The Battleship Gneisenau

The contract for construction of the Panzerschiff E (Ersatz Hessen) was signed with the Deutsche Werke shipyard in Kiel on January 25, 1934. The ship was laid down on February 14 of the same year, but the construction process was halted on July 5, 1934 and the slipway was cleared. In practice, the elements of the hull that had already been built were removed from the slipway. Important, however, was the fact that the contract for the construction of the ship remained valid and it was to be resumed as soon as the modified design had been approved.

The most important decision concerning the addition of the third gun turret was made on June 27, 1934 and that was the reason to suspend the construction for some time. However, the 28 cm calibre of the main battery was retained. This decision was taken solely to avoid further delays and the design itself allowed for the subsequent re-armament of the battleship. During the design process, it was recommended that the barbettes were chosen in such a way as to allow for the installation of the larger calibre guns (330, 250 or 380 mm). It was estimated that the re-armament procedure would take approximately 12 to 15 months. The alteration of the number of the main battery guns affected the change of the previous classification from Panzerschiff (armoured ship) into Schlachtschiff (battleship). For the second time the ship was officially laid down on July 6, 1935. The hull was launched on December 8, 1936 and the christening ceremony speech was given by Colonel General Freiherr von Fritsch. The ship’s godmother was the widow of the late Julius Maerker – commander of the armoured cruiser Gneisenau. The launching ceremony did not go without a minor incident. Due to defective drag weights, the launched hull could not be completely stopped, so it hit the wall of the opposite Hindenburg Embankment. Luckily for the ship, the quay sustained more damage than the hull. Further fitting out work continued according to schedule and on May 21, 1938 the ship was commissioned into the Kriegsmarine. Captain Erich Förster, former commander of the light cruiser Karlsruhe, became her commanding officer.
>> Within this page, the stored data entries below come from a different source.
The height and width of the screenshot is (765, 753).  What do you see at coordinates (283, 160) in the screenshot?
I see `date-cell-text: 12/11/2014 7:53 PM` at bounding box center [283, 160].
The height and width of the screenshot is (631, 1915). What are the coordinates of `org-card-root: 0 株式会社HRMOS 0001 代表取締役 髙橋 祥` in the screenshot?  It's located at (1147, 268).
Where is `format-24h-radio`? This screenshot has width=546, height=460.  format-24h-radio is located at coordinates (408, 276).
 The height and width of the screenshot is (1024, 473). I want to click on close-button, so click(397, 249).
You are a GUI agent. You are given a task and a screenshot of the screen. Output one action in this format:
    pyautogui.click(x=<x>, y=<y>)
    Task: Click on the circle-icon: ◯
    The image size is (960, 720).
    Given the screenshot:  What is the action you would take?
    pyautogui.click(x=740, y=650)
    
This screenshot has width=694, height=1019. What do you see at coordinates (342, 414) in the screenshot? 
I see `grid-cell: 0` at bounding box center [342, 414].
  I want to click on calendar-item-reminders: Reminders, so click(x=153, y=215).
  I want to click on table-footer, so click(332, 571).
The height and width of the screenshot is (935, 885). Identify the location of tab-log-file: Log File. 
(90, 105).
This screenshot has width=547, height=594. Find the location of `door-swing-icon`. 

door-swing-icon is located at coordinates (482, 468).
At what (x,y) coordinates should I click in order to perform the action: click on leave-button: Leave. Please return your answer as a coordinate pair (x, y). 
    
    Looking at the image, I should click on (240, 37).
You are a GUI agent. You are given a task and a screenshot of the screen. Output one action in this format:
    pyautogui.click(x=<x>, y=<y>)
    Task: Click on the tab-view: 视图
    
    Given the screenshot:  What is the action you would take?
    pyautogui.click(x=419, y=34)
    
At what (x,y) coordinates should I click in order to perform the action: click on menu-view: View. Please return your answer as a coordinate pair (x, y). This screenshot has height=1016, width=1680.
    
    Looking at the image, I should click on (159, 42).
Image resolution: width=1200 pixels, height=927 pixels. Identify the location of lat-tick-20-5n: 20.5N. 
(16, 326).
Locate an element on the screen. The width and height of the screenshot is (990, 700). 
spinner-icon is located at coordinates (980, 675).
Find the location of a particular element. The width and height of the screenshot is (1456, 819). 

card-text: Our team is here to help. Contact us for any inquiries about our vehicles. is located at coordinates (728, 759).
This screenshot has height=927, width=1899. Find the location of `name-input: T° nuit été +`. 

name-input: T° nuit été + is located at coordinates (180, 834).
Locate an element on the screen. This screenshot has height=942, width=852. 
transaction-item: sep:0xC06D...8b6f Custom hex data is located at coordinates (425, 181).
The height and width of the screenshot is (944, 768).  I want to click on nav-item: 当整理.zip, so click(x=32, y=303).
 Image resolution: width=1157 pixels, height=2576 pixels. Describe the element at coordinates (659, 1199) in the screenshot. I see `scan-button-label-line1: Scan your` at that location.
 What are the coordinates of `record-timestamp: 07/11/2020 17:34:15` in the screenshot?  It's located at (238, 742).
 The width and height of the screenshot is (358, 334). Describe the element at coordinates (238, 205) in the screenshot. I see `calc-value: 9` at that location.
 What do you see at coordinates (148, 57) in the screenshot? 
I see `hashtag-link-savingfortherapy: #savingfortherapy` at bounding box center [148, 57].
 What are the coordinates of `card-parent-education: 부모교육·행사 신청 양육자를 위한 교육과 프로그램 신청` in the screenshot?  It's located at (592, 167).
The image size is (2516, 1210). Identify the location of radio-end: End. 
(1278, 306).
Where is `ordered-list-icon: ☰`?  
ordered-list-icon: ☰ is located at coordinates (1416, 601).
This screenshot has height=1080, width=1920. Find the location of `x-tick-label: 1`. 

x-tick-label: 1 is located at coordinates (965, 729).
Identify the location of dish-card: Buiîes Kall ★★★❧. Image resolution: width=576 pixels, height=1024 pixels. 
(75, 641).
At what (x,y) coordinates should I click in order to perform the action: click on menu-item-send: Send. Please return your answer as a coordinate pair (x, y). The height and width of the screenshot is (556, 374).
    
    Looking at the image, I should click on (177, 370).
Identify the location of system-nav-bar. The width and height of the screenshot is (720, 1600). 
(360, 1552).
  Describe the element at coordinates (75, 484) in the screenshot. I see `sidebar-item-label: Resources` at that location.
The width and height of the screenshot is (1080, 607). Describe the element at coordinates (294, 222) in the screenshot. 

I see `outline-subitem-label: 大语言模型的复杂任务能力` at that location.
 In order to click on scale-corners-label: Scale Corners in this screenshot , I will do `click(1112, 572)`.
During construction of the battleship a standard transverse and longitudinal layout of the hull braces was used. Individual web frames were set at various distances from 0.75 to 1.5 m, based on the area where they were installed, starting in the stern section, going through the midship towards the bow. The hull was divided into 21 integral watertight compartments, respectively marked with Roman numerals I to XXI. Individual hull compartments had appropriate markings painted on their walls which made it easier for the battleship’s crew to orientate inside the hull. There was a autonomous damage control system in each of the compartments which was integrated with the main as well as the auxiliary damage control stations. The armoured citadel located inside the hull protected all the vital installations such as the engine room, magazines, barbettes, etc. New St 42 and St 52 KM steel was used for the hull construction. High-pressure superheated steam turbines were the designed propulsion system for both Scharnhorst class battleships. The ship received three sets of turbines delivered by Deschimag A. G., Bremen with the power output of 53 350 SHP each. The steam was generated by 12 high-pressure boilers also manufactured by the Deschimag works. During the sea trials the Gneisenau reached the maximum speed of 30.7 knots at the power output of 151 900 HP. Her range at that speed was 2 900 nm, at 19 knots it was 6 200 nm and at 15 knots 8 380 nm. Electrical power was provided by 5 power rooms located in 4 compartments. There were four Diesel generators and eight turbogenerators altogether, generating a total of 4 120 kW at 220 V DC.